Following is error log:

WARNING: com.mysql.jdbc.exceptions.jdbc4.MySQLNonTransientConnectionException: Connection.close() has already been called. Invalid operation in this state. at sun.reflect.NativeConstructorAccessorImpl.newInstance0(Native Method) at sun.reflect.NativeConstructorAccessorImpl.newInstance(NativeConstructorAccessorImpl.java:57) at sun.reflect.DelegatingConstructorAccessorImpl.newInstance(DelegatingConstructorAccessorImpl.java:45) at java.lang.reflect.Constructor.newInstance(Constructor.java:526) at com.mysql.jdbc.Util.handleNewInstance(Util.java:406) at com.mysql.jdbc.Util.getInstance(Util.java:381) at com.mysql.jdbc.SQLError.createSQLException(SQLError.java:984) at com.mysql.jdbc.SQLError.createSQLException(SQLError.java:956) at com.mysql.jdbc.SQLError.createSQLException(SQLError.java:926) at com.mysql.jdbc.ConnectionImpl.getMutex(ConnectionImpl.java:3018) at com.mysql.jdbc.ConnectionImpl.rollback(ConnectionImpl.java:4564) at org.apache.hadoop.mapred.lib.db.DBOutputFormat$DBRecordWriter.close(DBOutputFormat.java:72) at org.apache.hadoop.mapred.ReduceTask$OldTrackingRecordWriter.close(ReduceTask.java:467) at org.apache.hadoop.mapred.ReduceTask.runOldReducer(ReduceTask.java:539) at org.apache.hadoop.mapred.ReduceTask.run(ReduceTask.java:421) at org.apache.hadoop.mapred.LocalJobRunner$Job.run(LocalJobRunner.java:262)

Jun 04, 2014 1:23:36 PM org.apache.hadoop.mapred.LocalJobRunner$Job run WARNING: job_local_0001 java.io.IOException: Duplicate entry '505975648' for key 'PRIMARY' at org.apache.hadoop.mapred.lib.db.DBOutputFormat$DBRecordWriter.close(DBOutputFormat.java:77) at org.apache.hadoop.mapred.ReduceTask$OldTrackingRecordWriter.close(ReduceTask.java:467) at org.apache.hadoop.mapred.ReduceTask.runOldReducer(ReduceTask.java:531) at org.apache.hadoop.mapred.ReduceTask.run(ReduceTask.java:421) at org.apache.hadoop.mapred.LocalJobRunner$Job.run(LocalJobRunner.java:262)

1

1 Answers

1
votes

The DBOutputFormat / DBRecordWriter does everything in a database transaction.

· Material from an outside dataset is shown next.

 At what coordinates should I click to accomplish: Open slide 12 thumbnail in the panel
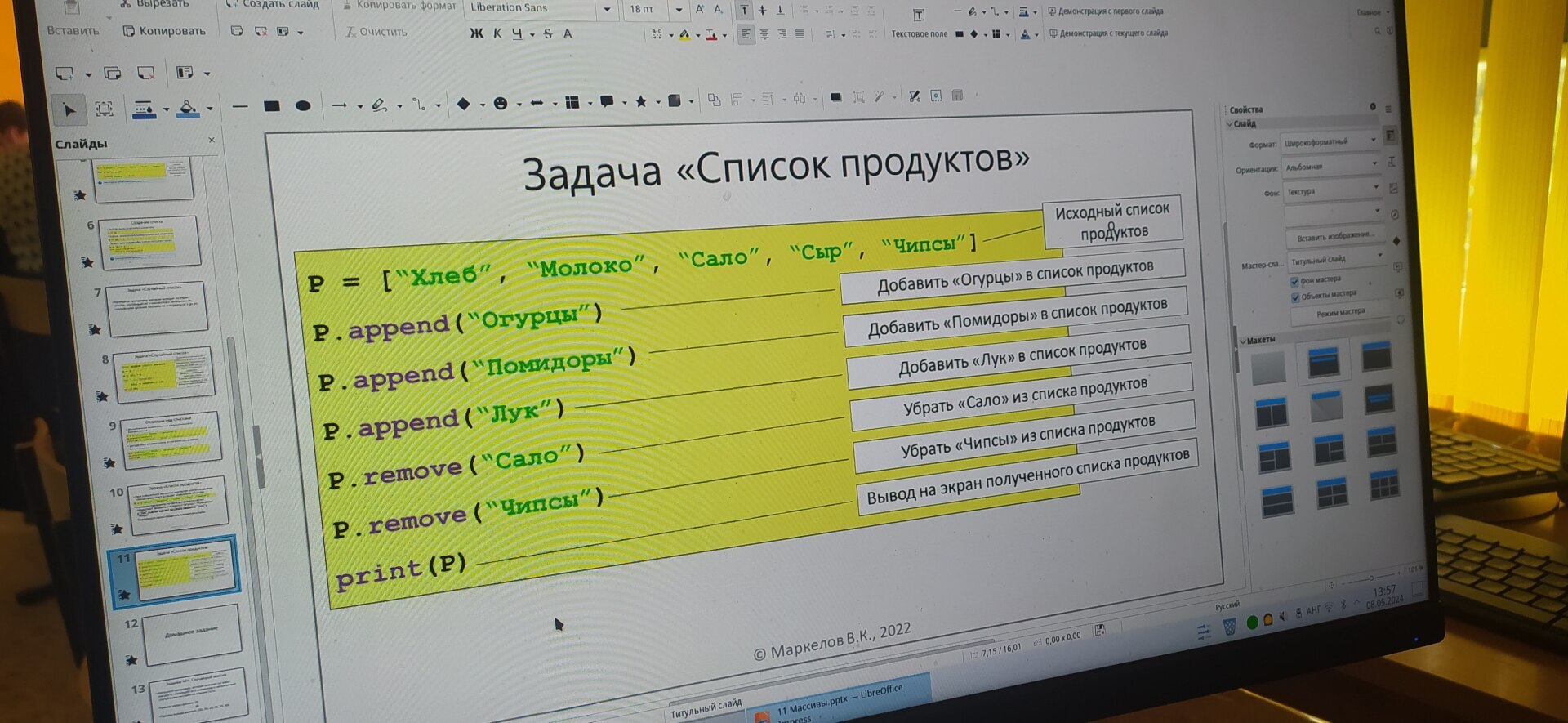click(x=191, y=632)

While you may have nothing in the table right now, if you try to do two inserts in the same transaction with the same primary key, you will get this error, which is what is happening. To better trace this, you can add logging. You can do this by taking the code for the DBOutputFormat and making a new similarly named class. I called mine LoggingDBOutputFormat. Update your job code to use this new output format instead. For the new output format you change the close method to log your statements before they are executed:

    /** {@inheritDoc} */
public void close(TaskAttemptContext context) throws IOException {
  try {
      LOG.warn("Executing statement:" + statement);   

      statement.executeBatch();
    connection.commit();
  } catch (SQLException e) {
    try {
      connection.rollback();
    }
    catch (SQLException ex) {
      LOG.warn(StringUtils.stringifyException(ex));
    }
    throw new IOException(e.getMessage());
  } finally {
    try {
      statement.close();
      connection.close();
    }
    catch (SQLException ex) {
      throw new IOException(ex.getMessage());
    }
  }
}

You can then check the general log on the mysql side to see if anything was executed. Odds are you will see that your transaction was rolled back based of the error. To work around this, make sure the primary keys are unique. If updating/upserting was what you wanted instead, you can make an output/record writer that does that, but that is a different undertaking.